■ WHAT YOU NEED TO DO ■
Repeat the data below in full. Pictures must not be part of the copy.

┌─ RECORDS SHOWN

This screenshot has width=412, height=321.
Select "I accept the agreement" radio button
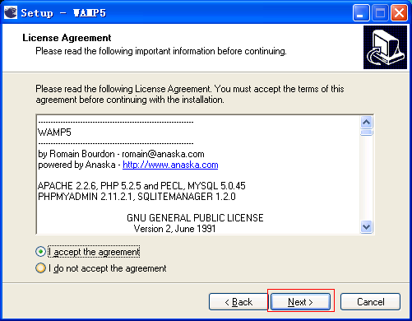click(40, 252)
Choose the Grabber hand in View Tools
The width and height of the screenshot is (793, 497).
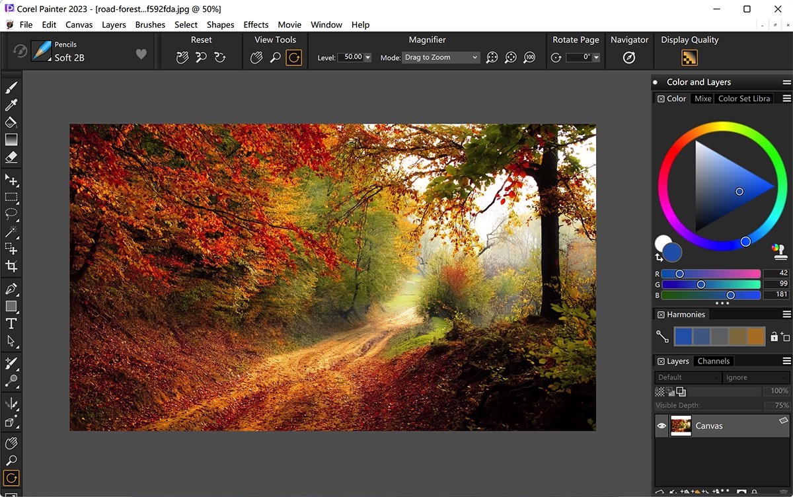(x=256, y=57)
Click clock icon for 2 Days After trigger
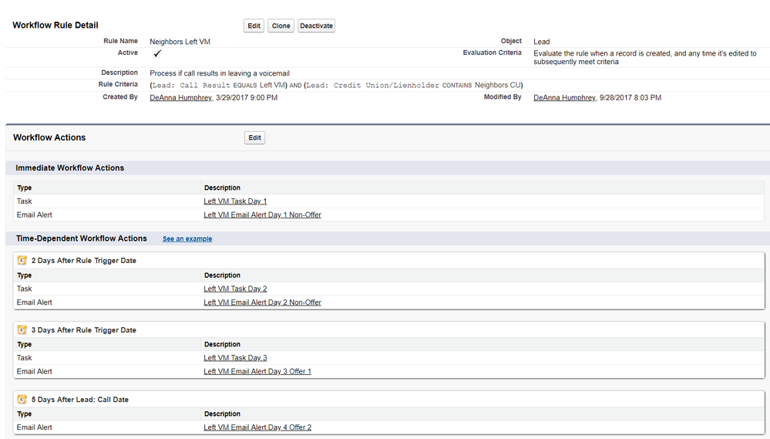Viewport: 770px width, 439px height. click(22, 261)
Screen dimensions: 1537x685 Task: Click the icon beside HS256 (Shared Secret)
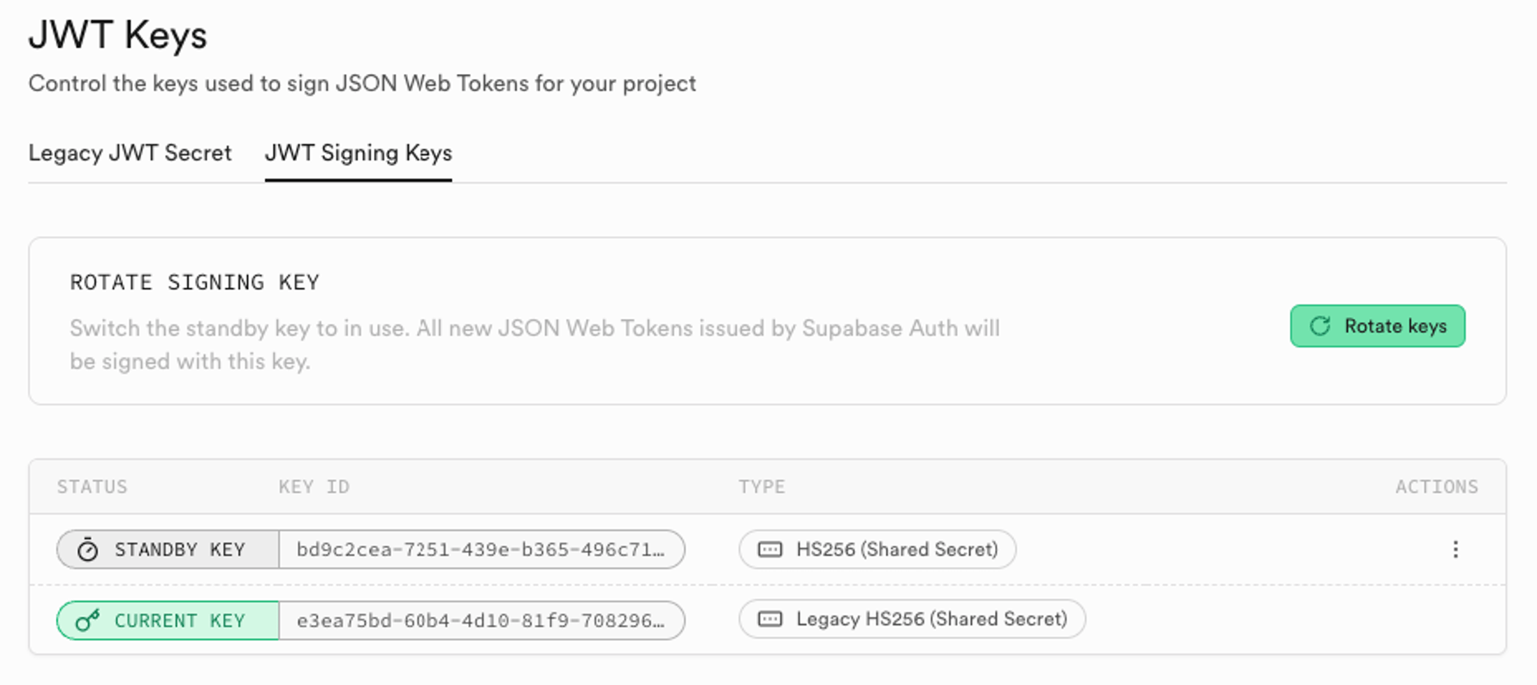coord(770,550)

└─

■ TASK RESULT ■
This screenshot has width=412, height=321.
Select "I accept the agreement" radio button
click(40, 252)
Choose the Grabber hand in View Tools
The width and height of the screenshot is (793, 497).
(x=256, y=57)
Click clock icon for 2 Days After trigger
Viewport: 770px width, 439px height. click(22, 261)
Screen dimensions: 1537x685 Task: Click the icon beside HS256 (Shared Secret)
coord(770,550)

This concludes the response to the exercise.